**What is expected**: Reproduce verbatim everything from the line containing "Find the location" down to the last of the rows, omitting the pictures.

**Material shown**:
◆ ◆ ◆ ◆

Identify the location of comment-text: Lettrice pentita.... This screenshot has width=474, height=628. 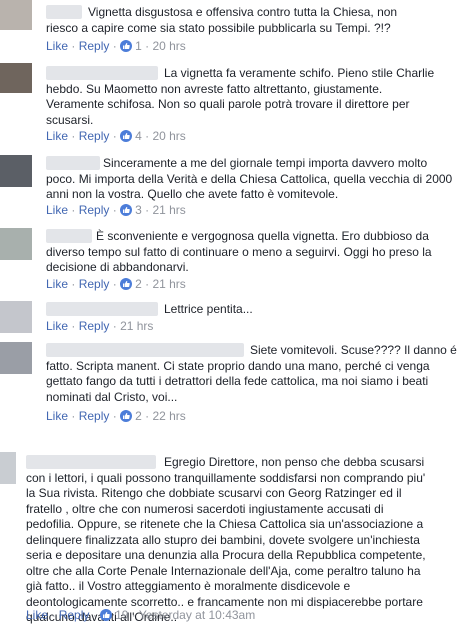
(208, 310).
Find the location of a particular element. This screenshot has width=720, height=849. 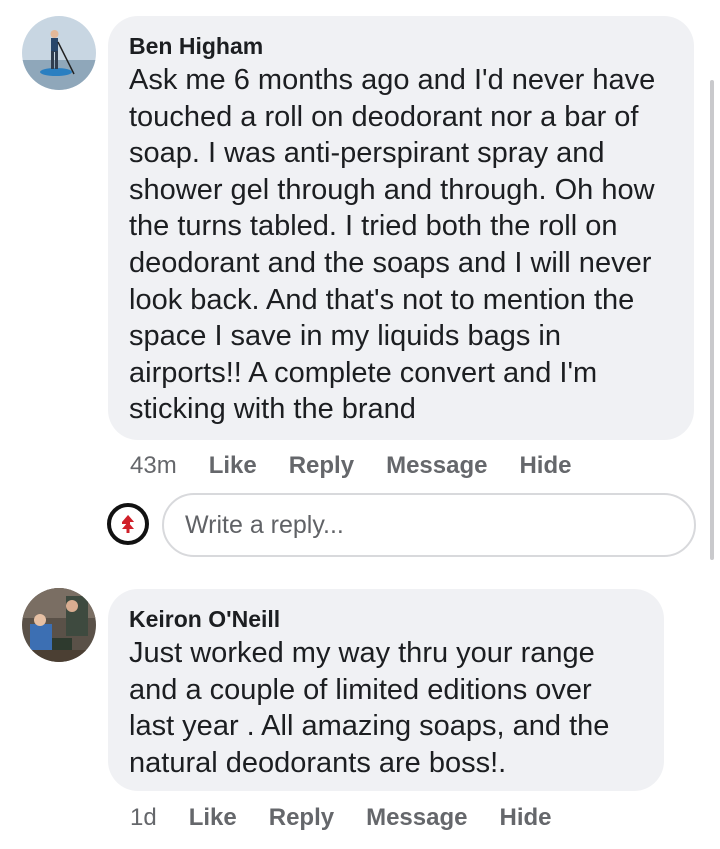

comment-author: Ben Higham is located at coordinates (402, 46).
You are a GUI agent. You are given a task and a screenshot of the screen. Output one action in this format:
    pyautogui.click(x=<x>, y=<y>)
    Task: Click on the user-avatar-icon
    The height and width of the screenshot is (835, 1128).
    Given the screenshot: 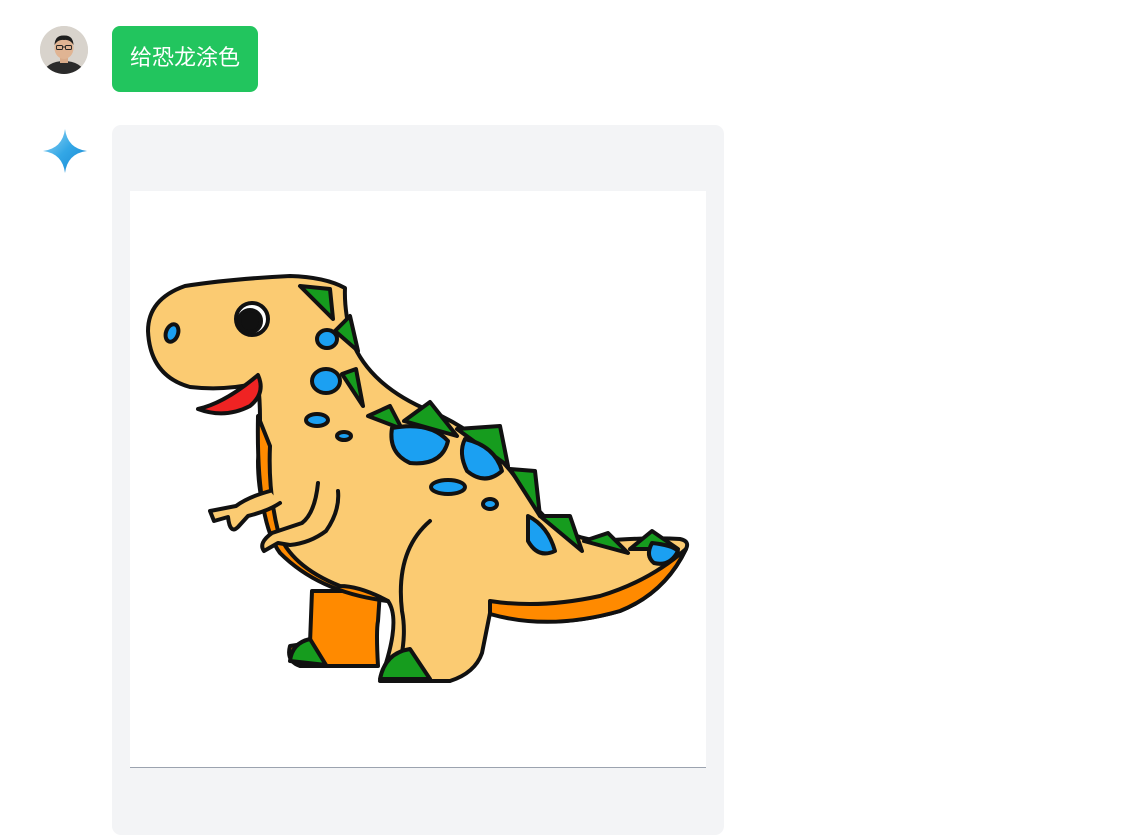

◆ ◆ ◆ ◆

**Task response**:
Find the location of a particular element. This screenshot has width=720, height=849. 

comment-author: Ben Higham is located at coordinates (402, 46).
You are a GUI agent. You are given a task and a screenshot of the screen. Output one action in this format:
    pyautogui.click(x=<x>, y=<y>)
    Task: Click on the user-avatar-icon
    The height and width of the screenshot is (835, 1128).
    Given the screenshot: 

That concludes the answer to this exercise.